Activists Ask Government to Waive Taxes On Sanitary Towels

Activists have called on the government to waive taxes on sanitary pads, saying this would ensure that more girls and women can easily access them.

Uganda Cares Masaka regional director Dr Cecilia Natembo said many girls in rural areas struggle to afford sanitary pads due to the high prices, compounded by taxes imposed on these products.

“Pads should be for free, but surprisingly taxes are being increased on pads, this is very unfortunate because menstruation is not a choice all females have to painfully go through it, and what we are asking the government is that let’s take away the taxes from sanitary pads because this is a necessity in a girl’s life,” she said.      

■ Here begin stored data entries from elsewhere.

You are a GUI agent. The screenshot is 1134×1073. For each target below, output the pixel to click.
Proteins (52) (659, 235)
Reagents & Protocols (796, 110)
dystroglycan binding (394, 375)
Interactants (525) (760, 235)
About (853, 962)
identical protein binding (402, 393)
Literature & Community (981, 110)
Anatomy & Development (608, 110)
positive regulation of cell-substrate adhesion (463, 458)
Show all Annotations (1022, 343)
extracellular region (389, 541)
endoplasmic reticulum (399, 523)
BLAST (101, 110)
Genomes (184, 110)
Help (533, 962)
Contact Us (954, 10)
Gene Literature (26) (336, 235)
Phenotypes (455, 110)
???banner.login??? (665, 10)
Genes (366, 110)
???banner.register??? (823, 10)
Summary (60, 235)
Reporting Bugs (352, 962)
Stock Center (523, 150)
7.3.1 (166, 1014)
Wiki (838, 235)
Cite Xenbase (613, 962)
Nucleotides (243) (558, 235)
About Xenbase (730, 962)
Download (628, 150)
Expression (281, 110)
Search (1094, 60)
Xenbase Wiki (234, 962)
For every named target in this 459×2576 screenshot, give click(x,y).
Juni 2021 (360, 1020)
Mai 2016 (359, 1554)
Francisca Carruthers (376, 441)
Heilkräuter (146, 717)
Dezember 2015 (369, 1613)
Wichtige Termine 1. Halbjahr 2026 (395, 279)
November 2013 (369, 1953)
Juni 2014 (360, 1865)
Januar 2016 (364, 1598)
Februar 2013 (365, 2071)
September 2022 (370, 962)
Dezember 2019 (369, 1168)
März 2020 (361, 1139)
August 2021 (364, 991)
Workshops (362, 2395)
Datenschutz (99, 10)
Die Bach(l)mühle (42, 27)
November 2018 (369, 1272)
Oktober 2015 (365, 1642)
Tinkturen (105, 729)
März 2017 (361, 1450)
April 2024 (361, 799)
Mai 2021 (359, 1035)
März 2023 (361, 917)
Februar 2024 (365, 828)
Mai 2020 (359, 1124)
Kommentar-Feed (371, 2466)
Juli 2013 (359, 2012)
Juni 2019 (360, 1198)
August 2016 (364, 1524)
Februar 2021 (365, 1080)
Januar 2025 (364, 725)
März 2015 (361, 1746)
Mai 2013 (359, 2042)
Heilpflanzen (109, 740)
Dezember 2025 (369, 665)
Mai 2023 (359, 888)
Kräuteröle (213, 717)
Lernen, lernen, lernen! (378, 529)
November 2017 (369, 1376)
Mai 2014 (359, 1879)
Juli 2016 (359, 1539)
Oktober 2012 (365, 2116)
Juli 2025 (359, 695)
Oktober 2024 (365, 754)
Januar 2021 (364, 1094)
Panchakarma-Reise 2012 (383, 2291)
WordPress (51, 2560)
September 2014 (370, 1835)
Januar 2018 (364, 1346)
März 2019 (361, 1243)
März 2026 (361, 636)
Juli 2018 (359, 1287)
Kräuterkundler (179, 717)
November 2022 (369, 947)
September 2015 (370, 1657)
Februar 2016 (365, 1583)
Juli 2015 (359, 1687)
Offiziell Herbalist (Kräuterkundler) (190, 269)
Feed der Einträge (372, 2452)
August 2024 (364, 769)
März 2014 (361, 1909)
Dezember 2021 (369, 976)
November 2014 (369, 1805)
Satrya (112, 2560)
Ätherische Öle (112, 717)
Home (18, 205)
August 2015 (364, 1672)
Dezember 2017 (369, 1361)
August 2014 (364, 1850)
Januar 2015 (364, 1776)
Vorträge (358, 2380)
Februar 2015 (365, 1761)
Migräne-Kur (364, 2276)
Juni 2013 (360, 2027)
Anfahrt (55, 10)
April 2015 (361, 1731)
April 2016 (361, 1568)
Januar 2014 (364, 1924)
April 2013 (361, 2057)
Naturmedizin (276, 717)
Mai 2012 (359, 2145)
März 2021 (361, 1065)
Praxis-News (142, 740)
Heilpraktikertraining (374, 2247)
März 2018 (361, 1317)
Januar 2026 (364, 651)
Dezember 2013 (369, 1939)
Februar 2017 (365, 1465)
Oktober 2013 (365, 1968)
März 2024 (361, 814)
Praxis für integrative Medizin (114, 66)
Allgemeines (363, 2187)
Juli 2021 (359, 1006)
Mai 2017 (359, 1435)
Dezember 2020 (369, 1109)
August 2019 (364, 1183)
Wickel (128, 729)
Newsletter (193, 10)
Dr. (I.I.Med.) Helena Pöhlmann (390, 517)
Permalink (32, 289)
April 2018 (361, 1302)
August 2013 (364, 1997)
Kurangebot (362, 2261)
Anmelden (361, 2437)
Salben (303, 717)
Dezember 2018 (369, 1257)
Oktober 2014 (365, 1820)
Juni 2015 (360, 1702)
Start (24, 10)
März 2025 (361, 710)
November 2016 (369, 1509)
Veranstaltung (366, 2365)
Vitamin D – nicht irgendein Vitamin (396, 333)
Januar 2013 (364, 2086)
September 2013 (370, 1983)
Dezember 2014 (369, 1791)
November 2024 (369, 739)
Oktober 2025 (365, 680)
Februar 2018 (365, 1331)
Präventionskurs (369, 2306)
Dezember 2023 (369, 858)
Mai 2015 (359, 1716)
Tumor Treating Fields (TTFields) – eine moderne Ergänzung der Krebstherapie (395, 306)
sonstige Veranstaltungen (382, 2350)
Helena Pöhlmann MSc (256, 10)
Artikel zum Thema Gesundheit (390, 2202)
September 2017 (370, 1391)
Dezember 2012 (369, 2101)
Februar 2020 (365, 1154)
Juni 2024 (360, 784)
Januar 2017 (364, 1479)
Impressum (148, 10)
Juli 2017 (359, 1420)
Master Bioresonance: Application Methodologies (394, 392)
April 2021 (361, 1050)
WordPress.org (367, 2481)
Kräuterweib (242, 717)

She emphasized that girls miss more than two months of school each year due to menstrual periods, resulting in a significant number of school-age girls being deprived of education. Even those who manage to attend school experience a decline in academic performance. The activists stress the importance of prioritizing menstrual health by supporting girls to stay in school and combat the stigma surrounding menstruation. 

They emphasize that menstruation is a normal bodily function and call for an end to myths and stigmatization associated with it. Natembo also raised concerns about the lack of a comprehensive policy on health education, particularly regarding sexuality and menstrual health. She urges parents to bridge this gap by providing essential health education information to their children. 

Furthermore, the activists remind the government of its pledge to provide free sanitary pads to school-going children and express disappointment at the delay in its fulfillment. They emphasize the need for improved menstrual hygiene management in schools, including the provision of running water and designated toilets for girls to ensure they can change their pads comfortably. 

Asumputa Nalubega of UHF Uganda Cares stresses the necessity of schools having free pads available for adolescents who may unexpectedly start menstruating. She highlights that many young girls engage in risky behaviours to acquire money for pads, and reducing taxes on pads would make them more affordable and accessible for all. 

“A big number of these young girls have their menses on the days they are not aware of, we need to ensure that schools have some free pads there can give to these adolescents so that they can stay in the class rather than going back home to access a pad,” she added.  

Responding to these concerns, leaders in the Kalungu district have pledged support for the campaign to improve menstrual health in schools. They propose allocating funds from unconditional grants given to schools to provide free pads to learners who experience their periods while at school.

Joseph Gonzaga Ssewungu, Kalungu West legislator, attributes the delayed implementation of the free sanitary pad provision in schools to budget cuts for the ministry of Education. He said that the education committee in parliament is diligently working to increase the ministry’s budget to facilitate the provision of essential materials like pads. 

Although President Yoweri Museveni pledged to offer free sanitary pads to pupils during his 2015 campaign in the Lango sub-region, this commitment remains unfulfilled, intensifying the urgency of the activists’ call for action.